I almost always wear the hat on weekends, especially when I’m volunteering at Brazos Bend State Park or on the sidelines photographing football and baseball games. There are a lot of people who recognize me as the cowboy photographer at Houston Texans, Houston Astros, and Sugar Land Skeeters (now Space Cowboys) games.

In the early 2000s, I owned the Lone Ranger Fan Club and published a quarterly newsletter. Howard Peretti, one of my faithful companions, felt I should have a quality Lone Ranger costume and he paid for me to get properly outfitted. That outfit included a very expensive custom made hat. Finally, after all these years, I had a real Lone Ranger cowboy hat. Except ordering it online was a mistake.
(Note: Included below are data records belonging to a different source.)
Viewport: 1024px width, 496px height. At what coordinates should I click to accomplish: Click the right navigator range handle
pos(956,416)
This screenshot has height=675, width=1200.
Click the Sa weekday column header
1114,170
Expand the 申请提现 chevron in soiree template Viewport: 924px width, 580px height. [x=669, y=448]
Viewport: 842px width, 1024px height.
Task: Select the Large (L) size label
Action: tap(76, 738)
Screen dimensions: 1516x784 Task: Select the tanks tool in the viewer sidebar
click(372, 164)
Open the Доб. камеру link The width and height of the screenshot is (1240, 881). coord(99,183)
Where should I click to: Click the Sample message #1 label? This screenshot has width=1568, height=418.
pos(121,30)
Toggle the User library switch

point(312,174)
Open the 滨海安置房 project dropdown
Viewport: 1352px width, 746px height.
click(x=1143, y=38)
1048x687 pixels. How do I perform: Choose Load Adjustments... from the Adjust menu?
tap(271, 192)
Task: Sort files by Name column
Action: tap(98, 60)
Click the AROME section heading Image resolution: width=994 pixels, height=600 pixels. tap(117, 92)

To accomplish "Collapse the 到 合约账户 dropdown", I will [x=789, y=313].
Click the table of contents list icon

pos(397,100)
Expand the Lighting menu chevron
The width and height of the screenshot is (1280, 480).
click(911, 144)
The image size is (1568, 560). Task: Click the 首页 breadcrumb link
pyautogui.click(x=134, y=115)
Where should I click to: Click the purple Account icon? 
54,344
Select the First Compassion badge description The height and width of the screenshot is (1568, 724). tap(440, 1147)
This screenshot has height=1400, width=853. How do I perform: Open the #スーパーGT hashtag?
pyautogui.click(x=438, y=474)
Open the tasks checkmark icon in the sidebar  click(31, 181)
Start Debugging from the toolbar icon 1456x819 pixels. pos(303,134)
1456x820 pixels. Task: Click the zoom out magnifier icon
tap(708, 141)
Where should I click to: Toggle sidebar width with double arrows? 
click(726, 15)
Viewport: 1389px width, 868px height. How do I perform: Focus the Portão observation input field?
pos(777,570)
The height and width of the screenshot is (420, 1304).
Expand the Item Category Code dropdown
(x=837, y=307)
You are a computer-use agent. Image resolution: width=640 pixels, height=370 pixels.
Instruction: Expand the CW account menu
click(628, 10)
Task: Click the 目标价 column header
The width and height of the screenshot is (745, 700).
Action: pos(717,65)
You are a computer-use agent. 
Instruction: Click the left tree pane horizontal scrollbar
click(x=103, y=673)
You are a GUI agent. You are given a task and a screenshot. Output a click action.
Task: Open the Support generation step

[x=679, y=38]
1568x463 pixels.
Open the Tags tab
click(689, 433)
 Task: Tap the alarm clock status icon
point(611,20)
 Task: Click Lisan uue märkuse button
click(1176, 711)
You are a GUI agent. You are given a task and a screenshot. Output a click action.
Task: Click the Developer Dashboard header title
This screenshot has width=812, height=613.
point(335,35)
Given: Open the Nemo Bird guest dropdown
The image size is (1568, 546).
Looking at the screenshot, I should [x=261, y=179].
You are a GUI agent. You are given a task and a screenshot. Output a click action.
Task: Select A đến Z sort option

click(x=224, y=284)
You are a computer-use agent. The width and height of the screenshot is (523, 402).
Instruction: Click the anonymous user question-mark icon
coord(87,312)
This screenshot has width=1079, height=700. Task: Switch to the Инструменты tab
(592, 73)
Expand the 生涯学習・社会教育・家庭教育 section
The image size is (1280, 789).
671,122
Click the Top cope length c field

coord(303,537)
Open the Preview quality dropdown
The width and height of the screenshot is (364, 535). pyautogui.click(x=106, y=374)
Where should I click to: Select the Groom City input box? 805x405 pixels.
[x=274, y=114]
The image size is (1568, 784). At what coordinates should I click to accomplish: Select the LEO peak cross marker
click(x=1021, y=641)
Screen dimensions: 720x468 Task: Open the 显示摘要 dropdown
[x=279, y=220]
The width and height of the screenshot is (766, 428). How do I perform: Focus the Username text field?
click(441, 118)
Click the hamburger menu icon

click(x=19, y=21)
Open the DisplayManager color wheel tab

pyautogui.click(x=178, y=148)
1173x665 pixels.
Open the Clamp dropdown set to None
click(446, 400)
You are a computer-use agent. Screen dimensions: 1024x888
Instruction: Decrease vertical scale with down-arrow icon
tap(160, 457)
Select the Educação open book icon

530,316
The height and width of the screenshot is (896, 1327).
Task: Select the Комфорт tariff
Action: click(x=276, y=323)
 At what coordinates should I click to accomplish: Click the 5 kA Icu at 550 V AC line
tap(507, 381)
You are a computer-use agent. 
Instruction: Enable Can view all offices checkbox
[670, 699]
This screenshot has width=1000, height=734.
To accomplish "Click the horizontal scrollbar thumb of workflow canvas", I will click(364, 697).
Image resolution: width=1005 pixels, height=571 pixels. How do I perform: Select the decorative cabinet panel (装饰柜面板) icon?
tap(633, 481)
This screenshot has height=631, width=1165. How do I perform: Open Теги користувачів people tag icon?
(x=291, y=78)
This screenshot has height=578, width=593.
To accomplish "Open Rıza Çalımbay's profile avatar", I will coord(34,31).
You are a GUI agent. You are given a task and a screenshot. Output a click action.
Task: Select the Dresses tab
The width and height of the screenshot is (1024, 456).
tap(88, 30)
Not knowing what sizes and dimensions to order, I wound up with a monstrosity with a crown too tall and a brim too wide. It works with my costume, but not as daily headwear. It now stays boxed up on a closet shelf.

In 2014 I began following Texas Revolution re-enactors from event to event, taking pictures and conducting interviews for a book I am still working on. In 2018 I joined their ranks. In piecing together my outfit, I rediscovered my old leather hat. Although it’s not exactly period correct, it’s the closest thing I have and I’ve been wearing it to each re-enactment since.

On March 2, my wife Sandy and I went to the Houston Livestock Show and Rodeo. Naturally, I wore my black felt cowboy hat there. I left carrying it in a plastic bag. I found a booth selling hats and finally got a white one that I had shaped with a teardrop crown. After all these many years, I now have a Lone Ranger style hat that I can wear on a regular basis. It fits better and looks cooler than any cowboy hat I’ve had before.

I doubt I’ll ever get rid of my old back hat, but I have a feeling I’m in for a long relationship with this new one. I’m very happy with my hat collection and wouldn’t trade any of them for all the cattle in the world. I’m content to be all hat and no cattle.